DATA SECTION →
====================

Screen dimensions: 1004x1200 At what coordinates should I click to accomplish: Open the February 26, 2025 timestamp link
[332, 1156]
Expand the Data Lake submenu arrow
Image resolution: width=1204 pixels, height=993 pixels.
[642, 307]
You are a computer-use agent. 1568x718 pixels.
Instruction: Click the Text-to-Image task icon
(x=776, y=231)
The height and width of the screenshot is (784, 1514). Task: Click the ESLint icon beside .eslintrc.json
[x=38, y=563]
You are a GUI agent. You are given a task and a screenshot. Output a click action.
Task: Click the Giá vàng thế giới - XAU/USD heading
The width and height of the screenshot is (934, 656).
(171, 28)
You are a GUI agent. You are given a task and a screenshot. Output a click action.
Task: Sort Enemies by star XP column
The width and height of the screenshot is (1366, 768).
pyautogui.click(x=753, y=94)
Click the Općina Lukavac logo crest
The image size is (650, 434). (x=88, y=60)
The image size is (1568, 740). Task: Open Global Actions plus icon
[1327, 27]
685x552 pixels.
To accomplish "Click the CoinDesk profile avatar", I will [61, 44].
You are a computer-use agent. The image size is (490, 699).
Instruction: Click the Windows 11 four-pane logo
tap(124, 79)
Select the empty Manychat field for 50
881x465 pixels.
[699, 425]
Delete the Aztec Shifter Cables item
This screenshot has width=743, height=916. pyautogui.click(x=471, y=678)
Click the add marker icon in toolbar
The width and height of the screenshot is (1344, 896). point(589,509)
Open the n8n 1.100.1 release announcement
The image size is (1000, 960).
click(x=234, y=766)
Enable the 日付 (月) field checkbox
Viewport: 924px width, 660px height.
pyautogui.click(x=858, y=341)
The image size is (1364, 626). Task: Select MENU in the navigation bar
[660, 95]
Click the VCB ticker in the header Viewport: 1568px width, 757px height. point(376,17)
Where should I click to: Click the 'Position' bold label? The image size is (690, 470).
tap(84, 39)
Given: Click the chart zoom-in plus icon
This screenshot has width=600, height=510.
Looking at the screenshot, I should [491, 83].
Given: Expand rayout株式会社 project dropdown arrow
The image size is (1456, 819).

====================

From the entries above, pull out every line that contains the word "Instruction".

CORRECT ANSWER →
Instruction: Click the Text-to-Image task icon
Instruction: Click the Windows 11 four-pane logo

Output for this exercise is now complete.